**What the task asks:** The required output is the whole listing below, unchanged.

**Material provided:**
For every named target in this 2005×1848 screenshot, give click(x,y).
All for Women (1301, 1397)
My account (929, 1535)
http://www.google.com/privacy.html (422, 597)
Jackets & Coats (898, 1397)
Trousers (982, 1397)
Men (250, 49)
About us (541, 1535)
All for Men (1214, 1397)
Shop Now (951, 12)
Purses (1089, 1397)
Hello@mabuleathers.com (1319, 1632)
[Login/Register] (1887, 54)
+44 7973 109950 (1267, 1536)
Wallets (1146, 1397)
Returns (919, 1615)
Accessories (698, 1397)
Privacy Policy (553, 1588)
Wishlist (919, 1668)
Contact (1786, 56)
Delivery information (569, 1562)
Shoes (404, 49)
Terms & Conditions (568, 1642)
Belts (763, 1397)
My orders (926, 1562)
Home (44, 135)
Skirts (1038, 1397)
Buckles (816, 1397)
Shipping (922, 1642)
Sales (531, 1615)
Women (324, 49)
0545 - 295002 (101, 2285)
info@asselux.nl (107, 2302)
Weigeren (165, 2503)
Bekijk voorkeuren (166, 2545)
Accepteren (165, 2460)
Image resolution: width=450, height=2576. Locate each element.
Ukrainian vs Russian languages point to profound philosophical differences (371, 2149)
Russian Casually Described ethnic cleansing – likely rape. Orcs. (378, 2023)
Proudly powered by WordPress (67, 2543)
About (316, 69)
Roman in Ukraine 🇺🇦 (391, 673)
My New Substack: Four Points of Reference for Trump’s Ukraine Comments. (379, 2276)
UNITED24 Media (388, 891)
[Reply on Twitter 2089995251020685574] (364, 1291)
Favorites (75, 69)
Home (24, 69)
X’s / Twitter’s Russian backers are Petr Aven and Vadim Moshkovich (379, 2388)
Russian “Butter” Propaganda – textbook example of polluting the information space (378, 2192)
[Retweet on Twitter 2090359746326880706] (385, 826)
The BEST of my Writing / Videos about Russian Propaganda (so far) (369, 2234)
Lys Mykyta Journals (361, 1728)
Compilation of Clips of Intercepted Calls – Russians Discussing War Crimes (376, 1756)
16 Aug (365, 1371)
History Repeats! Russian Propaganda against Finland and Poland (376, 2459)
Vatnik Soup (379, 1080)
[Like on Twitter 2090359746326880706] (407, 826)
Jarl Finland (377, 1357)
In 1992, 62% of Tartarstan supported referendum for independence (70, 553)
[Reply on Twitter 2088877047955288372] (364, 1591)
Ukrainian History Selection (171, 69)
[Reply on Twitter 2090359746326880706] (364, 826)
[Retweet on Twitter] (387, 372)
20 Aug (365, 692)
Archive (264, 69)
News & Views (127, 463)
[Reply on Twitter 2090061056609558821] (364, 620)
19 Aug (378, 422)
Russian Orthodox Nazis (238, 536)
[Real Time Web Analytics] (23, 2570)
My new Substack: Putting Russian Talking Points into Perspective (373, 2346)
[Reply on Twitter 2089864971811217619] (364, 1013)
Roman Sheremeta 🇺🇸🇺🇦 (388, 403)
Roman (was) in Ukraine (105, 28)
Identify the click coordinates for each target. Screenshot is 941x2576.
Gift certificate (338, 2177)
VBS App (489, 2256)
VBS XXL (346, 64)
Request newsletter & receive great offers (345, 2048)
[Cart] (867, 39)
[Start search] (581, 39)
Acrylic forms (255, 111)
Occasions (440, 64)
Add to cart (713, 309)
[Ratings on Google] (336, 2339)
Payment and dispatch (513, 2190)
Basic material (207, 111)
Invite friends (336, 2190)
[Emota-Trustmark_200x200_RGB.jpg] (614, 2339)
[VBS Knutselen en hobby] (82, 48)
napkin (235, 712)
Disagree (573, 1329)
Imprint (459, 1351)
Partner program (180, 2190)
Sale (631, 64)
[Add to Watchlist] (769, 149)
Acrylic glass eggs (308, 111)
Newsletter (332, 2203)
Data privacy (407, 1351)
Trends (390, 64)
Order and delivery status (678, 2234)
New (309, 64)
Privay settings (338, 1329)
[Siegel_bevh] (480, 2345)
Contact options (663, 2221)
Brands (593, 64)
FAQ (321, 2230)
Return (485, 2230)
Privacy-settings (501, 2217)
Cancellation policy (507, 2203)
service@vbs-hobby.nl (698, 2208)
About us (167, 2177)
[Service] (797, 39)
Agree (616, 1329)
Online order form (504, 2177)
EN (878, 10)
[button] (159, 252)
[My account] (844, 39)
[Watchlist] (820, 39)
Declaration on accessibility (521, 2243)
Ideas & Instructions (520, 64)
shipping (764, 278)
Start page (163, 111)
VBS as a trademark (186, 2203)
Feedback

**Result of the exercise:**
For every named target in this 2005×1848 screenshot, give click(x,y).
All for Women (1301, 1397)
My account (929, 1535)
http://www.google.com/privacy.html (422, 597)
Jackets & Coats (898, 1397)
Trousers (982, 1397)
Men (250, 49)
About us (541, 1535)
All for Men (1214, 1397)
Shop Now (951, 12)
Purses (1089, 1397)
Hello@mabuleathers.com (1319, 1632)
[Login/Register] (1887, 54)
+44 7973 109950 (1267, 1536)
Wallets (1146, 1397)
Returns (919, 1615)
Accessories (698, 1397)
Privacy Policy (553, 1588)
Wishlist (919, 1668)
Contact (1786, 56)
Delivery information (569, 1562)
Shoes (404, 49)
Terms & Conditions (568, 1642)
Belts (763, 1397)
My orders (926, 1562)
Home (44, 135)
Skirts (1038, 1397)
Buckles (816, 1397)
Shipping (922, 1642)
Sales (531, 1615)
Women (324, 49)
0545 - 295002 (101, 2285)
info@asselux.nl (107, 2302)
Weigeren (165, 2503)
Bekijk voorkeuren (166, 2545)
Accepteren (165, 2460)
Image resolution: width=450, height=2576. Locate each element.
Ukrainian vs Russian languages point to profound philosophical differences (371, 2149)
Russian Casually Described ethnic cleansing – likely rape. Orcs. (378, 2023)
Proudly powered by WordPress (67, 2543)
About (316, 69)
Roman in Ukraine 🇺🇦 (391, 673)
My New Substack: Four Points of Reference for Trump’s Ukraine Comments. (379, 2276)
UNITED24 Media (388, 891)
[Reply on Twitter 2089995251020685574] (364, 1291)
Favorites (75, 69)
Home (24, 69)
X’s / Twitter’s Russian backers are Petr Aven and Vadim Moshkovich (379, 2388)
Russian “Butter” Propaganda – textbook example of polluting the information space (378, 2192)
[Retweet on Twitter 2090359746326880706] (385, 826)
The BEST of my Writing / Videos about Russian Propaganda (so far) (369, 2234)
Lys Mykyta Journals (361, 1728)
Compilation of Clips of Intercepted Calls – Russians Discussing War Crimes (376, 1756)
16 Aug (365, 1371)
History Repeats! Russian Propaganda against Finland and Poland (376, 2459)
Vatnik Soup (379, 1080)
[Like on Twitter 2090359746326880706] (407, 826)
Jarl Finland (377, 1357)
In 1992, 62% of Tartarstan supported referendum for independence (70, 553)
[Reply on Twitter 2088877047955288372] (364, 1591)
Ukrainian History Selection (171, 69)
[Reply on Twitter 2090359746326880706] (364, 826)
[Retweet on Twitter] (387, 372)
20 Aug (365, 692)
Archive (264, 69)
News & Views (127, 463)
[Reply on Twitter 2090061056609558821] (364, 620)
19 Aug (378, 422)
Russian Orthodox Nazis (238, 536)
[Real Time Web Analytics] (23, 2570)
My new Substack: Putting Russian Talking Points into Perspective (373, 2346)
[Reply on Twitter 2089864971811217619] (364, 1013)
Roman Sheremeta 🇺🇸🇺🇦 (388, 403)
Roman (was) in Ukraine (105, 28)
Identify the click coordinates for each target. Screenshot is 941x2576.
Gift certificate (338, 2177)
VBS App (489, 2256)
VBS XXL (346, 64)
Request newsletter & receive great offers (345, 2048)
[Cart] (867, 39)
[Start search] (581, 39)
Acrylic forms (255, 111)
Occasions (440, 64)
Add to cart (713, 309)
[Ratings on Google] (336, 2339)
Payment and dispatch (513, 2190)
Basic material (207, 111)
Invite friends (336, 2190)
[Emota-Trustmark_200x200_RGB.jpg] (614, 2339)
[VBS Knutselen en hobby] (82, 48)
napkin (235, 712)
Disagree (573, 1329)
Imprint (459, 1351)
Partner program (180, 2190)
Sale (631, 64)
[Add to Watchlist] (769, 149)
Acrylic glass eggs (308, 111)
Newsletter (332, 2203)
Data privacy (407, 1351)
Trends (390, 64)
Order and delivery status (678, 2234)
New (309, 64)
Privay settings (338, 1329)
[Siegel_bevh] (480, 2345)
Contact options (663, 2221)
Brands (593, 64)
FAQ (321, 2230)
Return (485, 2230)
Privacy-settings (501, 2217)
Cancellation policy (507, 2203)
service@vbs-hobby.nl (698, 2208)
About us (167, 2177)
[Service] (797, 39)
Agree (616, 1329)
Online order form (504, 2177)
EN (878, 10)
[button] (159, 252)
[My account] (844, 39)
[Watchlist] (820, 39)
Declaration on accessibility (521, 2243)
Ideas & Instructions (520, 64)
shipping (764, 278)
Start page (163, 111)
VBS as a trademark (186, 2203)
Feedback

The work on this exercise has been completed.